REQUEST 1 -
Do these statements agree with the home loans thread below? Answer yes or no for each, and quote the deciding words from the thread. (a) Bwixie's friends put down a 25% deposit. (b) FNB told chris_mave it requires a 25% deposit. (c) Oyibopeppeh says the decision is up to the bank.
REQUEST 2 -
Answer these questions from the home loans thread below:
(a) What interest rate did Bwixie's friends get?
(b) Which bank issued Oyibopeppeh's credit card, and what is its limit?
(c) According to zizebra, what besides a bit of luck might get banks to listen?

TEXT SHOWN -
# Home Loans on TRP



## chris_mave (Jun 24, 2016)

Trying to find out if anyone has been successful in getting a home loan without an SA ID. If so with which bank and how much deposit is required.

thanks


----------



## Oyibopeppeh (Sep 8, 2010)

chris_mave said:


> Trying to find out if anyone has been successful in getting a home loan without an SA ID. If so with which bank and how much deposit is required.
> 
> thanks


It's at the discretion of the bank. I have a credit card with FNB with a limit of 150,000 Rand, no deposit


----------



## Bwixie (Mar 11, 2014)

chris_mave said:


> Trying to find out if anyone has been successful in getting a home loan without an SA ID. If so with which bank and how much deposit is required.
> 
> thanks


I have friends who recently got a home loan with standard bank, both on work permits, they put down a 25% deposit, interest rate 10%


----------



## chris_mave (Jun 24, 2016)

Bwixie said:


> I have friends who recently got a home loan with standard bank, both on work permits, they put down a 25% deposit, interest rate 10%



thanks a lot foir this - i will try standard bank. FNB says 50% deposit.


----------



## zizebra (Mar 11, 2012)

chris_mave said:


> thanks a lot foir this - i will try standard bank. FNB says 50% deposit.


this is the default response you will get from banks. with a bit of luck, really good salary and decent deposit, they might listen to you.

SOURCE DATA -
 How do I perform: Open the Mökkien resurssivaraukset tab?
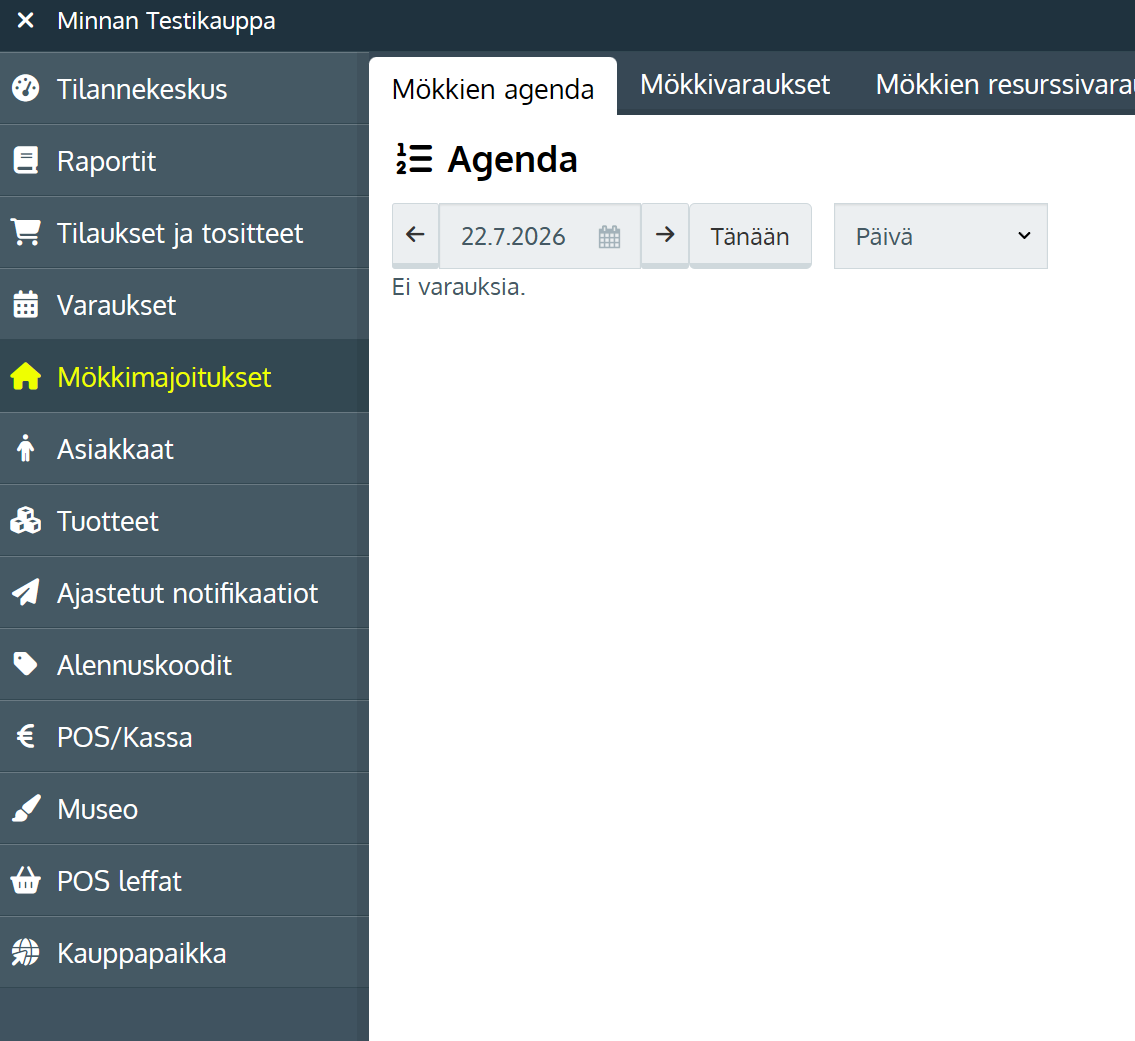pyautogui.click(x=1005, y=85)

ANSWER 1 -
(a) Yes: "they put down a 25% deposit"
(b) No: "FNB says 50% deposit."
(c) Yes: "It's at the discretion of the bank."

ANSWER 2 -
(a) 10%
(b) FNB, with a limit of 150,000 Rand
(c) A really good salary and a decent deposit